**EXERCISE**
Which lines of the listing below contain the word "Services"? Return them.

**MATERIAL SUPPLIED**
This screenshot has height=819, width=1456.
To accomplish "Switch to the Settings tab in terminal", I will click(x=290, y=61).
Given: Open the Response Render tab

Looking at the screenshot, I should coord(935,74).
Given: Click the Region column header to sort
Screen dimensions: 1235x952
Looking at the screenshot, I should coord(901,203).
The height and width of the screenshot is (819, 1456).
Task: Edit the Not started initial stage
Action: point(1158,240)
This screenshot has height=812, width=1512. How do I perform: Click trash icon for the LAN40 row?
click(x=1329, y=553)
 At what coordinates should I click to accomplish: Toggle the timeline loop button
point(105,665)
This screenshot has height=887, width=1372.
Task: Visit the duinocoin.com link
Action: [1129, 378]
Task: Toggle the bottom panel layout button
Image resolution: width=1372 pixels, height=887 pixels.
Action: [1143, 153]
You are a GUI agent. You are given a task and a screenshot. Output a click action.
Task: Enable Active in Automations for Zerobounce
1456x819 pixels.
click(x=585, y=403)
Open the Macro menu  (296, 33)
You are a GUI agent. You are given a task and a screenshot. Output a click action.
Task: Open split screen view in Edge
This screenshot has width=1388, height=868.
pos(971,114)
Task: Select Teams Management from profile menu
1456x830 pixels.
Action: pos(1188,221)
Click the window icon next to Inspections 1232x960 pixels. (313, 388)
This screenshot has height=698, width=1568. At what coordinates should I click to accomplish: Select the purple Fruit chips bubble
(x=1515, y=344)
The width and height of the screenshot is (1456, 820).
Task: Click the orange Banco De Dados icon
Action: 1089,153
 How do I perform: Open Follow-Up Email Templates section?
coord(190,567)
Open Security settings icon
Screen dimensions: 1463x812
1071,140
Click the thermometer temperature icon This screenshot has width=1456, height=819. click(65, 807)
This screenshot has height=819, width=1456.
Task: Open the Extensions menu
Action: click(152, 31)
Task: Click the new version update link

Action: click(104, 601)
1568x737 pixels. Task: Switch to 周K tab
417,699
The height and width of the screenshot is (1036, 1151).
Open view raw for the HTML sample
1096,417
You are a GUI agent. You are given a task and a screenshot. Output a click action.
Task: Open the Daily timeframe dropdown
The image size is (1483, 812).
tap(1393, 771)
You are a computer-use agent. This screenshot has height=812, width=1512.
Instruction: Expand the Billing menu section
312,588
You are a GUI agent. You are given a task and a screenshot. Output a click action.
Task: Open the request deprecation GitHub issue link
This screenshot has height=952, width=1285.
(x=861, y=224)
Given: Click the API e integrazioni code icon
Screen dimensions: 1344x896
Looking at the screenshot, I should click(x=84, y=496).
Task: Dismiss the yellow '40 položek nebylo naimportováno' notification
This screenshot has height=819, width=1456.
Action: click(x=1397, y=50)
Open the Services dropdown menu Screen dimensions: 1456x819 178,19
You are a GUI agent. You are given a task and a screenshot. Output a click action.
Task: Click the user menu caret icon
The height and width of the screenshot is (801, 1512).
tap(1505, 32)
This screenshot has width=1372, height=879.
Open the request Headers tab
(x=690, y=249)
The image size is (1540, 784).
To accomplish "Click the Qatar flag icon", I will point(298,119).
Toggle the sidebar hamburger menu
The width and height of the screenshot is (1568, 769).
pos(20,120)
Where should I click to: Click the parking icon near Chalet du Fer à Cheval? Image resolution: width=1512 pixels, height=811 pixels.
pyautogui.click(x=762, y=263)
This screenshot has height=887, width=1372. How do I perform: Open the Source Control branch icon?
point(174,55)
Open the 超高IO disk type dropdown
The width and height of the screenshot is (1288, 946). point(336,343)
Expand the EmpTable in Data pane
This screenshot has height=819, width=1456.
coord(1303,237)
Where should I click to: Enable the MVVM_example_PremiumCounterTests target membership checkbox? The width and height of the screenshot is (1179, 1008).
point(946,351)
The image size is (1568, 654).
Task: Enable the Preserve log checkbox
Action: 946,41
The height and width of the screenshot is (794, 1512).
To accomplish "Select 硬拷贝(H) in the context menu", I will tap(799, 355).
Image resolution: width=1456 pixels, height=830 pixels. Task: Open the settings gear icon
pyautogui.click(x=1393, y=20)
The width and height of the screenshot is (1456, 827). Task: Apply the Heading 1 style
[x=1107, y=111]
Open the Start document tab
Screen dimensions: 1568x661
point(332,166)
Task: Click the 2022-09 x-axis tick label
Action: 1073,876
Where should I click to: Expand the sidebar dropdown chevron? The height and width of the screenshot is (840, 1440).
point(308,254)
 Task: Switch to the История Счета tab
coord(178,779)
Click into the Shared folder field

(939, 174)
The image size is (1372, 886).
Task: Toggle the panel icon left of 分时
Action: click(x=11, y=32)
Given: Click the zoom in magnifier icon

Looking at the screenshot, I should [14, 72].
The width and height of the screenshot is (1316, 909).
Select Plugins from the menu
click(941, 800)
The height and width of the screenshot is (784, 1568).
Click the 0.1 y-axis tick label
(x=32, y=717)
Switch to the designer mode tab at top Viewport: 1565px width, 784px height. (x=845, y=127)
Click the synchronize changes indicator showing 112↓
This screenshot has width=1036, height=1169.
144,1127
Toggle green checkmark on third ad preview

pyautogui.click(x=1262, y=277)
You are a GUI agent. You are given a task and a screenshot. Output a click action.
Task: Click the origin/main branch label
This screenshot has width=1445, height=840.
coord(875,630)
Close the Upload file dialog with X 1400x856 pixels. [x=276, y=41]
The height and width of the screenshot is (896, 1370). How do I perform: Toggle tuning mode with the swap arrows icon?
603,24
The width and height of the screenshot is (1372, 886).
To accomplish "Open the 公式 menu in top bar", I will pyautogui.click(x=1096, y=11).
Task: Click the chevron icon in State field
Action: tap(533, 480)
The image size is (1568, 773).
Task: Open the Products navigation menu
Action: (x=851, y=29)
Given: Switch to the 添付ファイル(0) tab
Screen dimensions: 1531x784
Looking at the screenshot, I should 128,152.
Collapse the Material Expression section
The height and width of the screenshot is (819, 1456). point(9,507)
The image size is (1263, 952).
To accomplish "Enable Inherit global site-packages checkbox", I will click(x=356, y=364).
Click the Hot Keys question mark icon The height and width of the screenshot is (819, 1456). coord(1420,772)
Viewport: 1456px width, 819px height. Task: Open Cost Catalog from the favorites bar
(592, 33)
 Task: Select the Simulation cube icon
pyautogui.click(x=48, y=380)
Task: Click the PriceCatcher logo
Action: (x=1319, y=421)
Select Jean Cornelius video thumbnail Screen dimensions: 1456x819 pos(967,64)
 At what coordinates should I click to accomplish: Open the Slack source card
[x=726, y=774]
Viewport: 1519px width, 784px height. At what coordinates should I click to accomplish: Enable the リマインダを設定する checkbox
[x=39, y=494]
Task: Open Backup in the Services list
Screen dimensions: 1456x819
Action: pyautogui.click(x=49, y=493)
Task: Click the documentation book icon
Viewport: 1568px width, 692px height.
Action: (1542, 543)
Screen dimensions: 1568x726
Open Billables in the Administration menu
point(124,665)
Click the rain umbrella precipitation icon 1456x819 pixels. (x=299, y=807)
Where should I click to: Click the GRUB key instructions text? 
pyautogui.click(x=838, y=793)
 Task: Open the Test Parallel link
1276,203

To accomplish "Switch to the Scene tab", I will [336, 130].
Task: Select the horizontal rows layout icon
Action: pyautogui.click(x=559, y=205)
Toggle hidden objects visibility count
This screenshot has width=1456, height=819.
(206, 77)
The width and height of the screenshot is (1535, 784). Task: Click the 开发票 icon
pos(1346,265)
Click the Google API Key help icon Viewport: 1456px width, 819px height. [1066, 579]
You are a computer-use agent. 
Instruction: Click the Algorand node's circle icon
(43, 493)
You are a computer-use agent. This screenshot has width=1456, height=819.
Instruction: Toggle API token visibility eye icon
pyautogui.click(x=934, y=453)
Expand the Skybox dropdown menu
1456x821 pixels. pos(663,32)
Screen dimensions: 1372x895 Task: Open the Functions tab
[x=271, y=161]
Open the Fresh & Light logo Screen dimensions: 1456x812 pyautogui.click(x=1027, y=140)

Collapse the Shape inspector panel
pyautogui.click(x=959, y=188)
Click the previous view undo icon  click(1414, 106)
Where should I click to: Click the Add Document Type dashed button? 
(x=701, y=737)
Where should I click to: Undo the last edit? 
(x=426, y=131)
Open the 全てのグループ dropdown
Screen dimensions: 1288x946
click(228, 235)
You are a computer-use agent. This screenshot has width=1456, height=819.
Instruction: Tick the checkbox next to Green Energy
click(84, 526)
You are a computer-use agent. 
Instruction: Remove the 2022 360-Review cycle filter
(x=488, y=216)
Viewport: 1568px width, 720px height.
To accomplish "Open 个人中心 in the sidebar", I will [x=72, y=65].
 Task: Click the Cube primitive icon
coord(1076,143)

**OUTPUT OF THE EXERCISE**
Open the Services dropdown menu Screen dimensions: 1456x819 178,19
Task: Open Backup in the Services list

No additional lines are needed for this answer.